_SUPPLIED ENTRIES_.
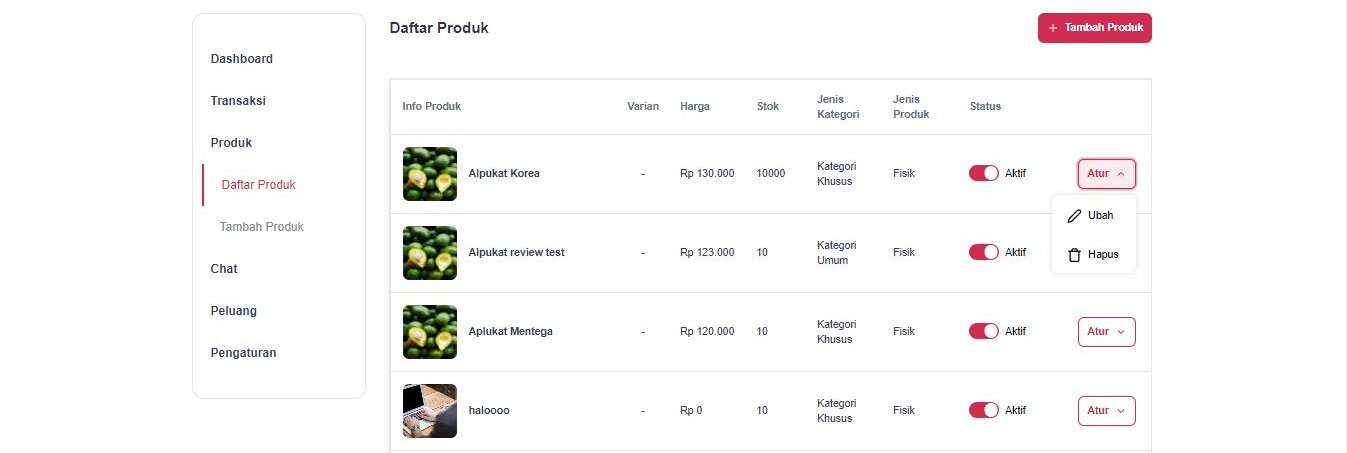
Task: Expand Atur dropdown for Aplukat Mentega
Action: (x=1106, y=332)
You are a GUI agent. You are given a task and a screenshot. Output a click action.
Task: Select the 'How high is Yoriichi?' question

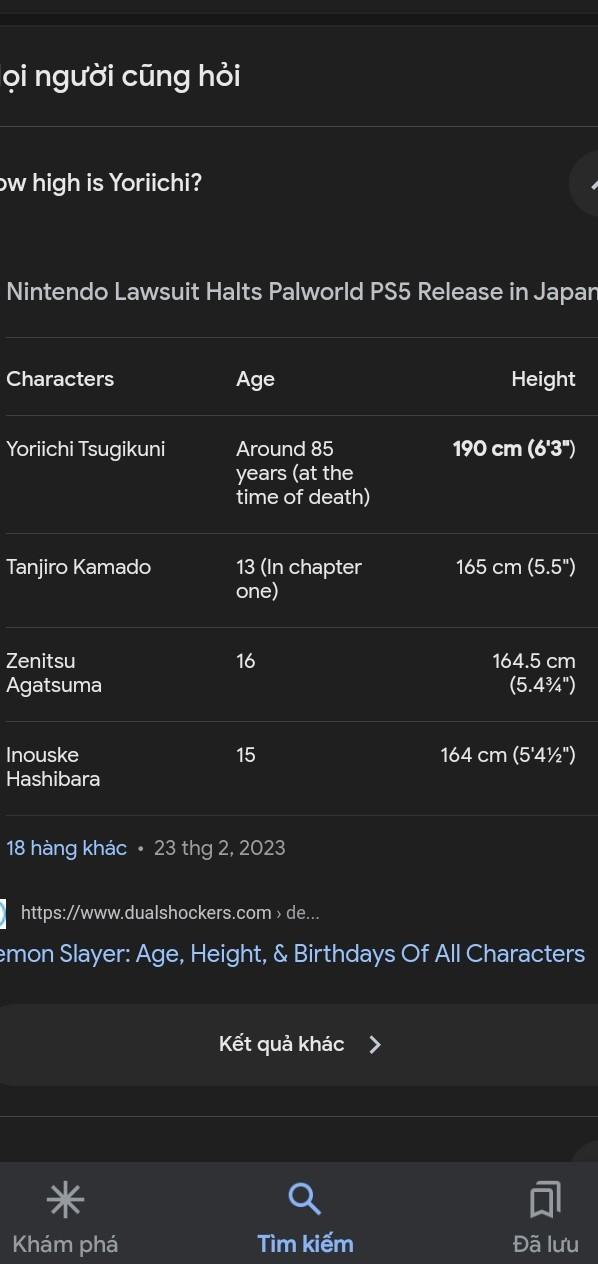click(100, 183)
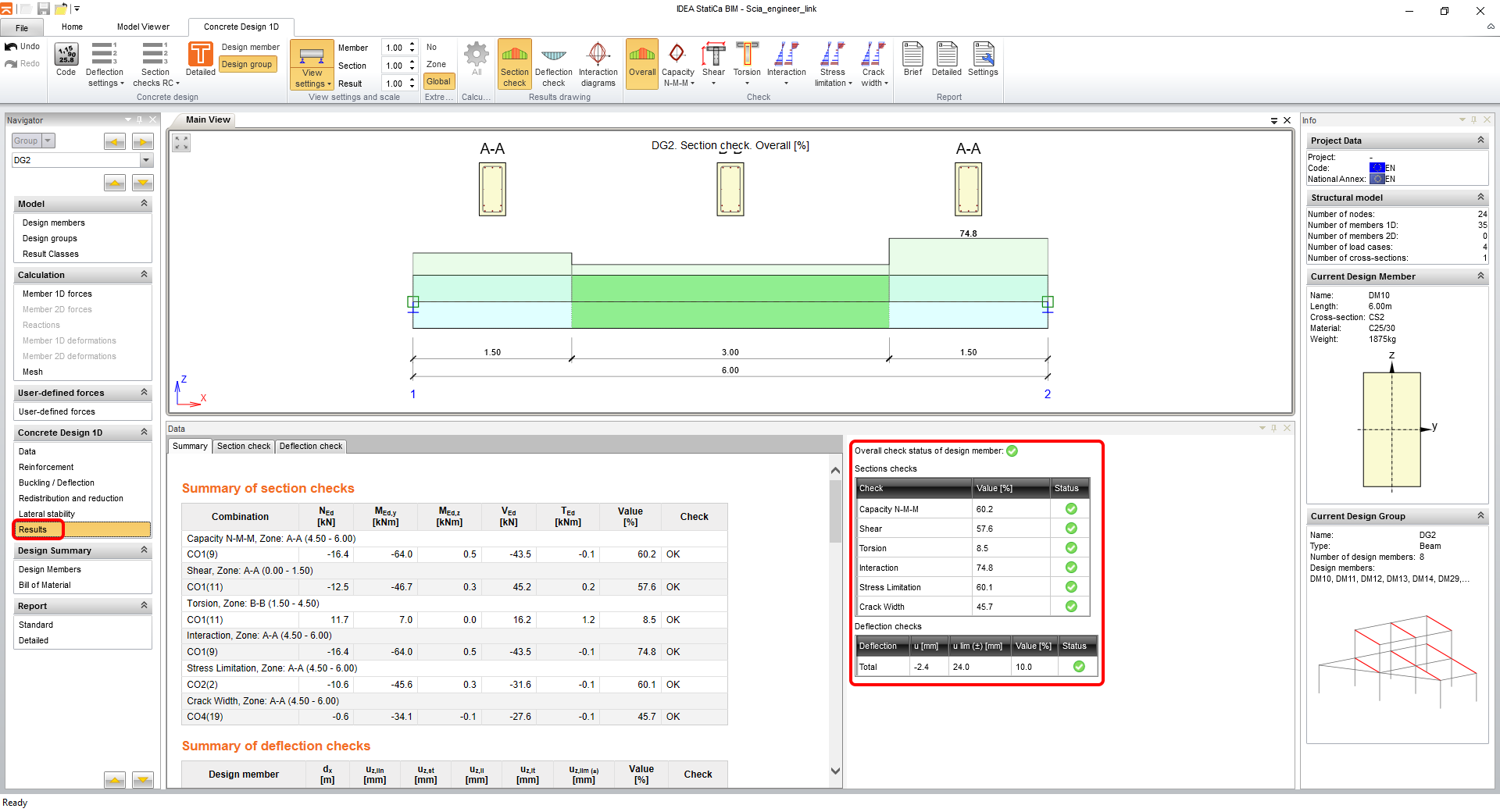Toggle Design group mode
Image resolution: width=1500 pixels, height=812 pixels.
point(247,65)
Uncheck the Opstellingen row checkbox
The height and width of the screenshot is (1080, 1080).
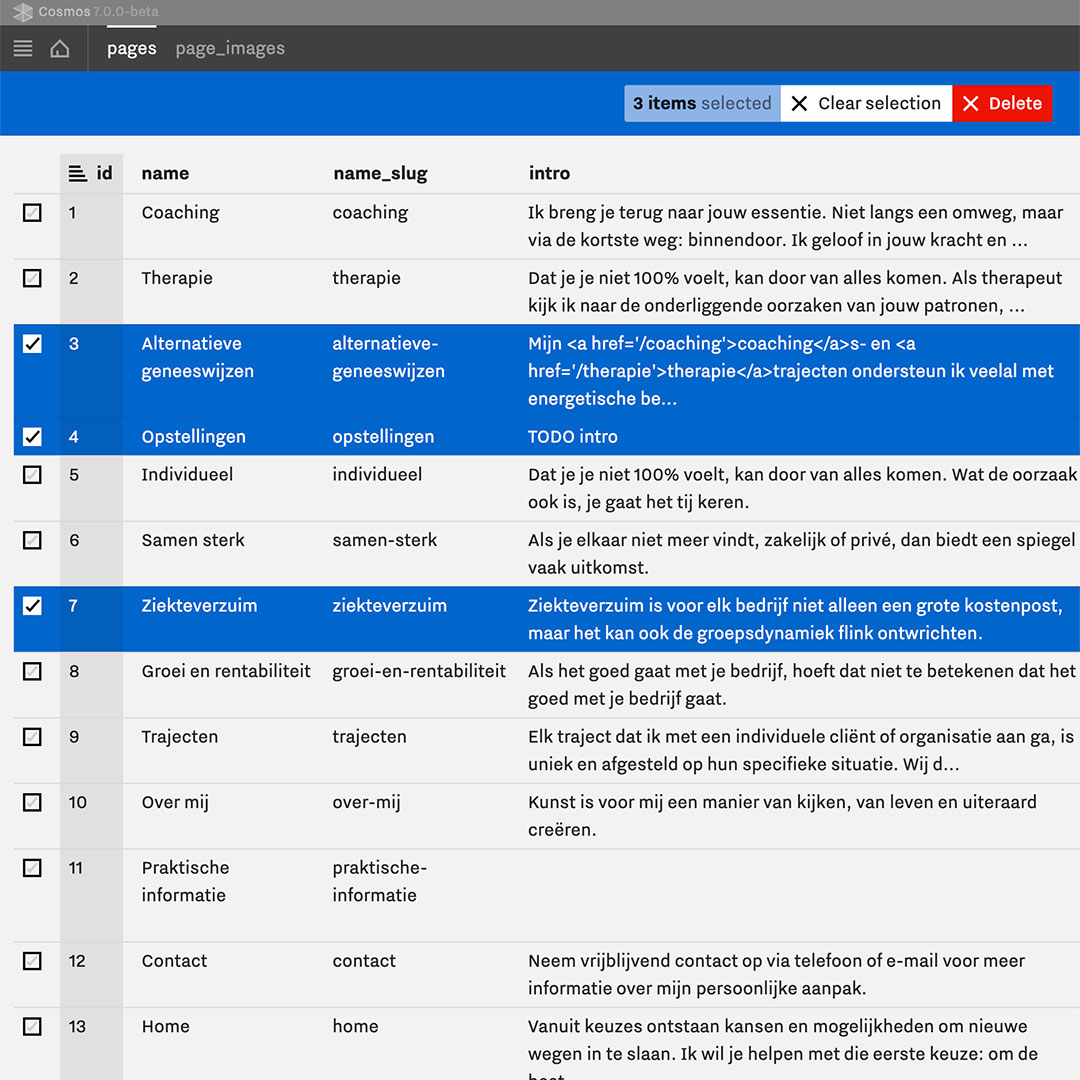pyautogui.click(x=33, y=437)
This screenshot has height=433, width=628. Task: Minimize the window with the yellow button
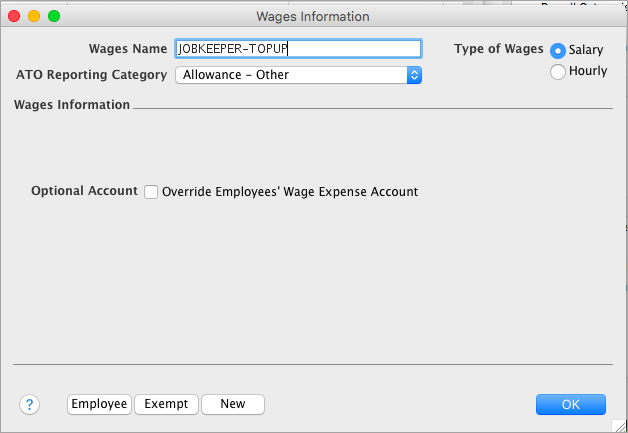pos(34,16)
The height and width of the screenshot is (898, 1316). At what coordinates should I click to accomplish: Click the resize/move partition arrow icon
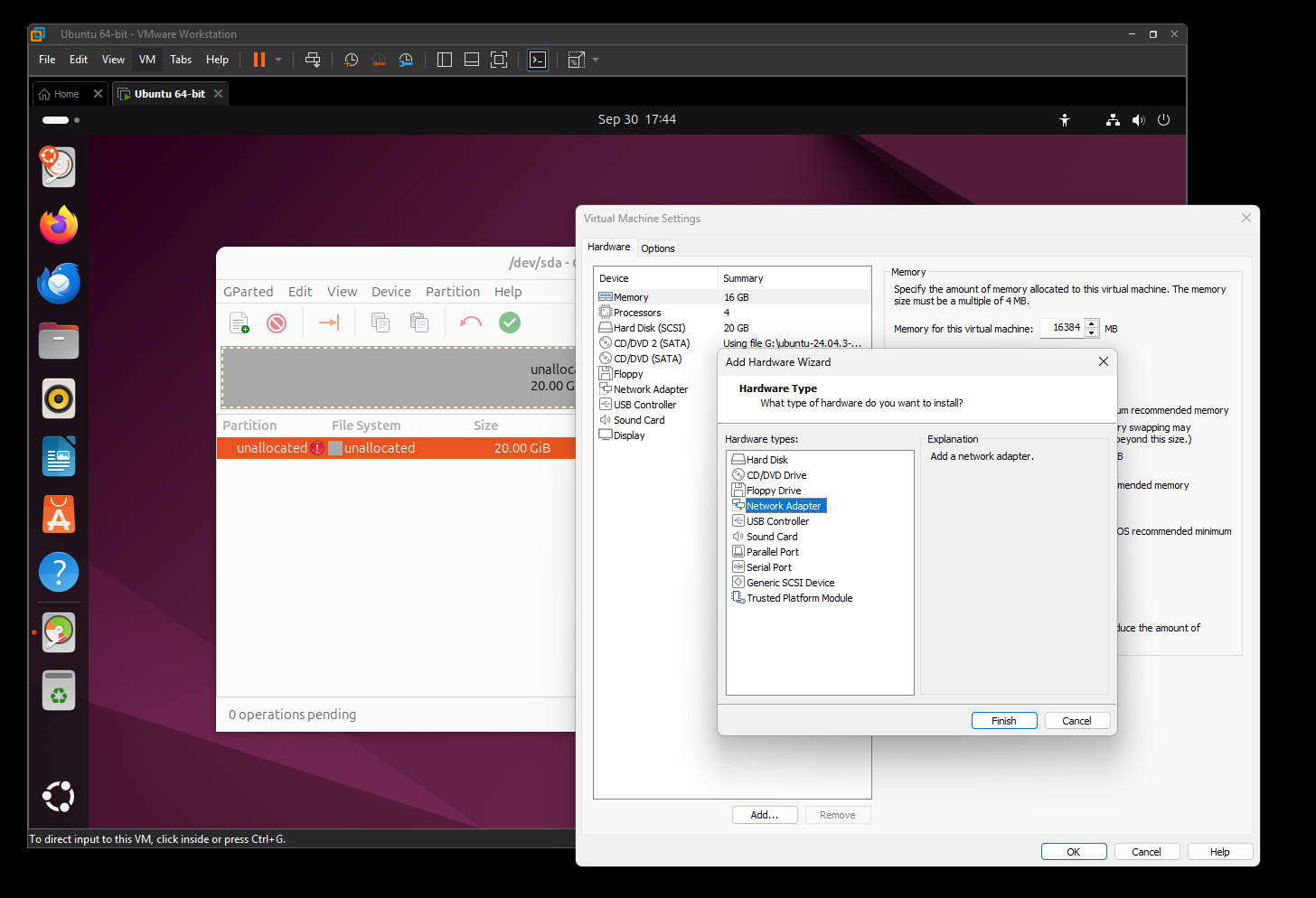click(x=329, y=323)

_WHAT YOU HAVE TO DO_.
I would like an exact copy of the lines from the one holding "Uncheck the Opstellingen row checkbox" through the last line of the entries above, with the pictures left out.

_YOUR SOLUTION_.
Uncheck the Opstellingen row checkbox
The height and width of the screenshot is (1080, 1080).
pyautogui.click(x=33, y=437)
This screenshot has height=433, width=628. Task: Minimize the window with the yellow button
pos(34,16)
The height and width of the screenshot is (898, 1316). At what coordinates should I click to accomplish: Click the resize/move partition arrow icon
click(x=329, y=323)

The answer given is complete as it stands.